··· Input ···

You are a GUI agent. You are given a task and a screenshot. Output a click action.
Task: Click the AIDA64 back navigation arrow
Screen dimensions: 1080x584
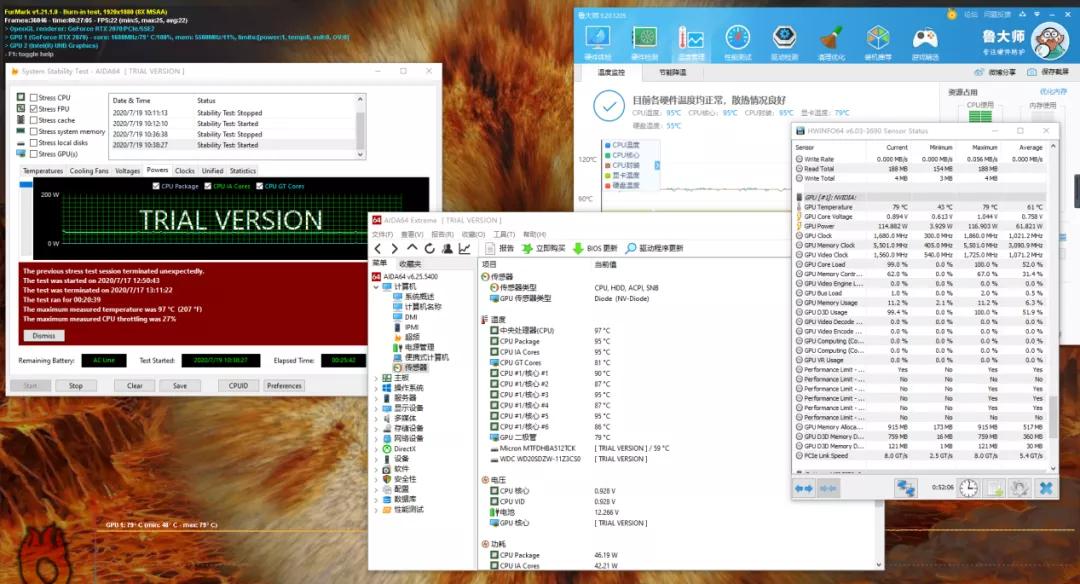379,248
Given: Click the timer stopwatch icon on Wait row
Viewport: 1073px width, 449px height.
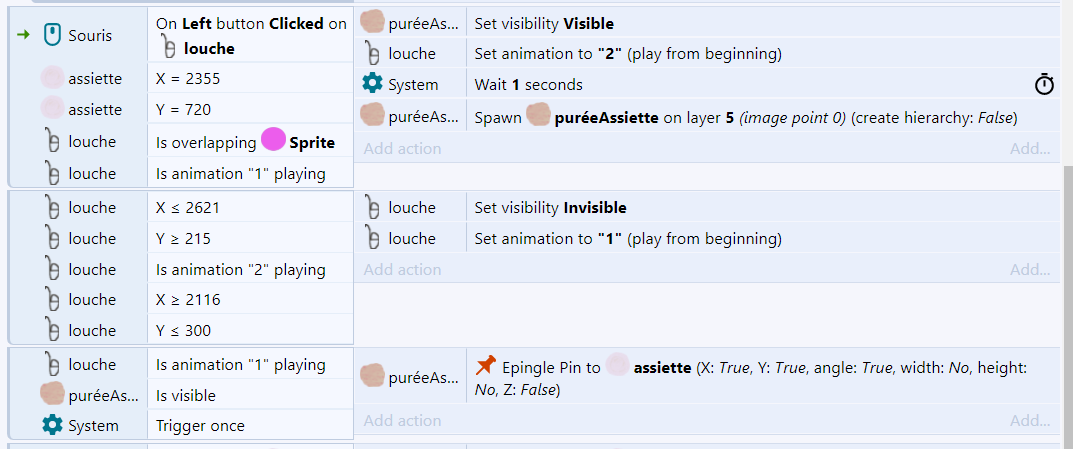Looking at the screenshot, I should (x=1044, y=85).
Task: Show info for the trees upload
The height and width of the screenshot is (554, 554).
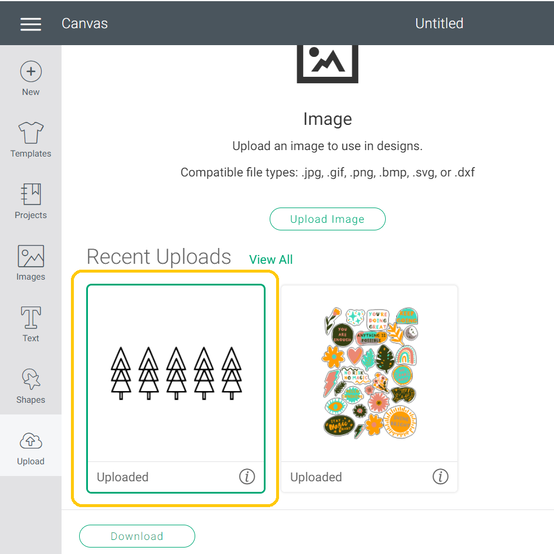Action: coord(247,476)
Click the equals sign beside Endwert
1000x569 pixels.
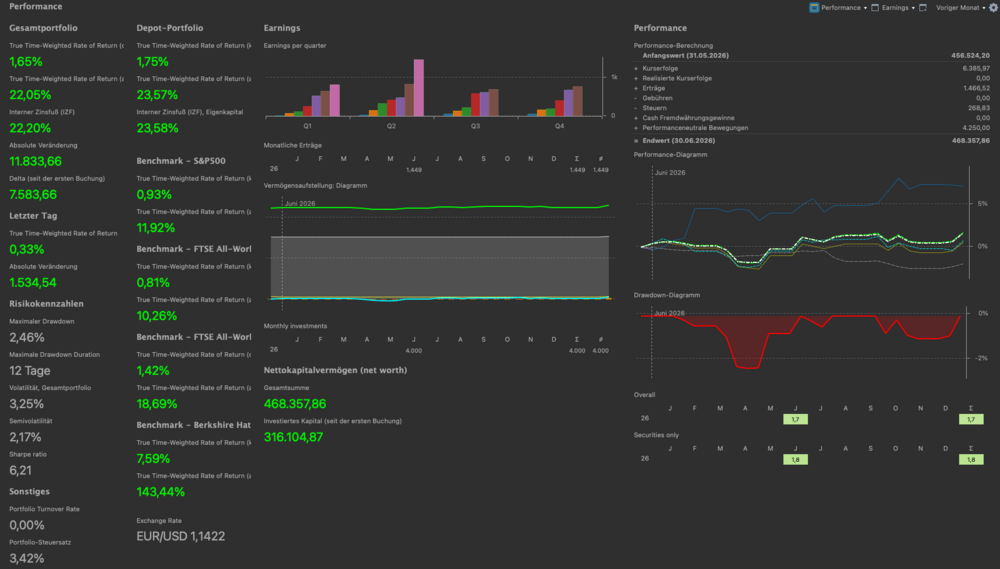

···

## [Directions]
A faithful copy of all the lines above is needed, with the pictures omitted.

## [The answer]
You are a GUI agent. You are given a task and a screenshot. Output a click action.
Task: Click the AIDA64 back navigation arrow
Screen dimensions: 1080x584
379,248
Given: Click the timer stopwatch icon on Wait row
Viewport: 1073px width, 449px height.
Looking at the screenshot, I should (x=1044, y=85).
Task: Show info for the trees upload
The height and width of the screenshot is (554, 554).
Action: coord(247,476)
Click the equals sign beside Endwert
1000x569 pixels.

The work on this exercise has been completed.